══ PAGE TEXT ══

Many military leaders were convicted of treason, and a large-scale purge of Red Army officers followed. The repression of many formerly high-ranking revolutionaries and party members led Leon Trotsky to claim that a "river of blood" separated Stalin's regime from that of Lenin. In August 1940, Trotsky was assassinated in Mexico, where he had lived in exile since January 1937—this eliminated the last of Stalin's opponents among the former Party leadership. Except for Vladimir Milyutin (who died in prison in 1937) and Stalin himself, all of the members of Lenin's original cabinet who had not succumbed to death from natural causes before the purge were executed.

Mass operations of the NKVD also targeted "national contingents" (foreign ethnicities) such as Poles, ethnic Germans, and Koreans. A total of 350,000 (144,000 of them Poles) were arrested and 247,157 (110,000 Poles) were executed. Many Americans who had emigrated to the Soviet Union during the worst of the Great Depression were executed, while others were sent to prison camps or gulags. Concurrent with the purges, efforts were made to rewrite the history in Soviet textbooks and other propaganda materials. Notable people executed by NKVD were removed from the texts and photographs as though they never existed. Gradually, the history of the revolution was transformed into a story about just two key characters, i.e. Lenin and Stalin.

In light of revelations from Soviet archives, historians now estimate that nearly 700,000 people (353,074 in 1937 and 328,612 in 1938) were executed in the course of the terror, with the great mass of victims merely "ordinary" Soviet citizens: workers, peasants, homemakers, teachers, priests, musicians, soldiers, pensioners, ballerinas, and beggars. Many of the executed were interred in mass graves, with some significant killing and burial sites being Bykivnia, Kurapaty, and Butovo.

═══
══ GIVEN ENTRIES ══

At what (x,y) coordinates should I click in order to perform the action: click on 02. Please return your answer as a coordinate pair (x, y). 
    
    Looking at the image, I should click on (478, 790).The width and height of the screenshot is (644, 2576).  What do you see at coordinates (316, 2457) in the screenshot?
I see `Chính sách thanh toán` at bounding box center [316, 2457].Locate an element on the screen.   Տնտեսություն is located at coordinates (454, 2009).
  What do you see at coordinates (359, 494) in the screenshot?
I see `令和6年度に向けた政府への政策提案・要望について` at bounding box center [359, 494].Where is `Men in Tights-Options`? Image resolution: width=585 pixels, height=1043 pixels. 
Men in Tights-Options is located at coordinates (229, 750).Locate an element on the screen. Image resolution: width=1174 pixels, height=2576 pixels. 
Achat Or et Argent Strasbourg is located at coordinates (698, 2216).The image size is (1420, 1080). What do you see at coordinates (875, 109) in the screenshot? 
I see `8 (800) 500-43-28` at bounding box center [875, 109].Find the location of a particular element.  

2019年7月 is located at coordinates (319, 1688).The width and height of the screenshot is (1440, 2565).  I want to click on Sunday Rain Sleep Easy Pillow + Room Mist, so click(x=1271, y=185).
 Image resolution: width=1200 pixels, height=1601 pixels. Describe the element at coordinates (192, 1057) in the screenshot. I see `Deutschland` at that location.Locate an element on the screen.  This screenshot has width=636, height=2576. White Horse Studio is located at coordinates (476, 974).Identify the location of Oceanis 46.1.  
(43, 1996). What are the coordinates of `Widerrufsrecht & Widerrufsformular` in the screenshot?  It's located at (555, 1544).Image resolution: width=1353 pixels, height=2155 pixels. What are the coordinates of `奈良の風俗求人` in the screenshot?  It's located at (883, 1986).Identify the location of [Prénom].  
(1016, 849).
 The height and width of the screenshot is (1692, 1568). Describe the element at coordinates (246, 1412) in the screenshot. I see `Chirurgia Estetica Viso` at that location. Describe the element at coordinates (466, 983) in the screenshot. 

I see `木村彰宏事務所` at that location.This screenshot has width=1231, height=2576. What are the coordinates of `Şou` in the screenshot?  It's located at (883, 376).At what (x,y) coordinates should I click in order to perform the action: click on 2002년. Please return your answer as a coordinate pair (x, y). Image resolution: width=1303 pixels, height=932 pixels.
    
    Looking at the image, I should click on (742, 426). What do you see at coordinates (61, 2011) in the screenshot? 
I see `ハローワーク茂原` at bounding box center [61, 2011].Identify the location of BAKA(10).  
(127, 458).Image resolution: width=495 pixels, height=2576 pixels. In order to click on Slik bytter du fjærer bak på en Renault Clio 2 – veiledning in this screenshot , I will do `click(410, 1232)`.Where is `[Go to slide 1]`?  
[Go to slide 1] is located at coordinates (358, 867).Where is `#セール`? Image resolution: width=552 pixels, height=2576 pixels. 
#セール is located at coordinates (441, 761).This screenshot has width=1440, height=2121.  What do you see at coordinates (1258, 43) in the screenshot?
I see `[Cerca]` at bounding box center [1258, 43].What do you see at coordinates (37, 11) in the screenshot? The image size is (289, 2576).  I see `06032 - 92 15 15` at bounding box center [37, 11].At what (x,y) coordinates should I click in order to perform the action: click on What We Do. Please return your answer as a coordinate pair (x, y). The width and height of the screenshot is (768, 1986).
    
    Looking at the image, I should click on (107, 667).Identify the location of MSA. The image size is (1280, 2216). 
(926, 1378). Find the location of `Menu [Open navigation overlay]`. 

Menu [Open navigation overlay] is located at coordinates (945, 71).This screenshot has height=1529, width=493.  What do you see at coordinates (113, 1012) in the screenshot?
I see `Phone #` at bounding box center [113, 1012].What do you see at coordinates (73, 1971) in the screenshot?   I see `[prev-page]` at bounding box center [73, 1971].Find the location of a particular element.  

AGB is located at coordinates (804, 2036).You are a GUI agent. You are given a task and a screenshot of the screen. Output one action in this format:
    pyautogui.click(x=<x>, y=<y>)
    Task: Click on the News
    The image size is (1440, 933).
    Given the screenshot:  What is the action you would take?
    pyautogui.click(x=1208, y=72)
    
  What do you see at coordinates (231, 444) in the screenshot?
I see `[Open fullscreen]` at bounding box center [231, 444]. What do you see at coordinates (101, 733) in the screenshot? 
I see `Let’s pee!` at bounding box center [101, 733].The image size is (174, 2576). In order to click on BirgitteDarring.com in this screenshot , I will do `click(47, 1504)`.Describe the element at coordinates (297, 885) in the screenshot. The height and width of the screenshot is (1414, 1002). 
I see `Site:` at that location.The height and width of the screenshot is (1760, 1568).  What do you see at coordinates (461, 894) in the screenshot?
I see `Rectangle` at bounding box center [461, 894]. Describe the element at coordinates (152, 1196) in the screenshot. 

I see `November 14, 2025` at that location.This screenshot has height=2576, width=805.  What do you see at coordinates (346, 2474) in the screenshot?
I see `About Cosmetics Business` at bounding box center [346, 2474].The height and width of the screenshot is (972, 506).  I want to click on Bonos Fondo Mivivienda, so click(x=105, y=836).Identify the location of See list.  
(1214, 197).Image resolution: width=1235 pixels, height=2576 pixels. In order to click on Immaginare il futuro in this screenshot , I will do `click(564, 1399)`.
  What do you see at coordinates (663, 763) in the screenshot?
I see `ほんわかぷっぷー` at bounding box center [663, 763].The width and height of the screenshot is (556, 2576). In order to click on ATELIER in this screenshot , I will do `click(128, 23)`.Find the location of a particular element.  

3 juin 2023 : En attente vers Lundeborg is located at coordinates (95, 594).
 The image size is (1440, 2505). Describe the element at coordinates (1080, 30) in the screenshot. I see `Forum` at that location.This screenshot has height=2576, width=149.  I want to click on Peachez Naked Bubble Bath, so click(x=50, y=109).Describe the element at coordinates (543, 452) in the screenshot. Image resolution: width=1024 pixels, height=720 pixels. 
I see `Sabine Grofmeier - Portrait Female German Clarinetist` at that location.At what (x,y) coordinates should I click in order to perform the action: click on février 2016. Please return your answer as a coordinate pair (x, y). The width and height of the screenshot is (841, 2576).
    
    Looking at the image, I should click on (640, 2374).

═══

# [WHAT IS REQUIRED]
Please resume the passage above on Stalin's purges, starting after its last sentence.

# [SOLVED EXERCISE]
Some Western experts believe the evidence released from the Soviet archives is understated, incomplete or unreliable. Conversely, historian Stephen G. Wheatcroft, who spent a good portion of his academic career researching the archives, contends that, prior to the collapse of the Soviet Union and the opening of the archives for historical research, "our understanding of the scale and the nature of Soviet repression has been extremely poor" and that some specialists who wish to maintain earlier high estimates of the Stalinist death toll are "finding it difficult to adapt to the new circumstances when the archives are open and when there are plenty of irrefutable data" and instead "hang on to their old Sovietological methods with round-about calculations based on odd statements from emigres and other informants who are supposed to have superior knowledge."

Stalin personally signed 357 proscription lists in 1937 and 1938 that condemned to execute some 40,000 people, about 90% of whom are confirmed to have been shot. While reviewing one such list, he reportedly muttered to no one in particular: "Who's going to remember all this riff-raff in ten or twenty years time? No one. Who remembers the names now of the boyars Ivan the Terrible got rid of? No one." In addition, Stalin dispatched a contingent of NKVD operatives to Mongolia, established a Mongolian version of the NKVD troika, and unleashed a bloody purge in which tens of thousands were executed as "Japanese spies", as Mongolian ruler Khorloogiin Choibalsan closely followed Stalin's lead.

During the 1930s and 1940s, the Soviet leadership sent NKVD squads into other countries to murder defectors and opponents of the Soviet regime. Victims of such plots included Yevhen Konovalets, Ignace Poretsky, Rudolf Klement, Alexander Kutepov, Evgeny Miller, Leon Trotsky, and the Workers' Party of Marxist Unification (POUM) leadership in Catalonia (e.g. Andréu Nin Pérez).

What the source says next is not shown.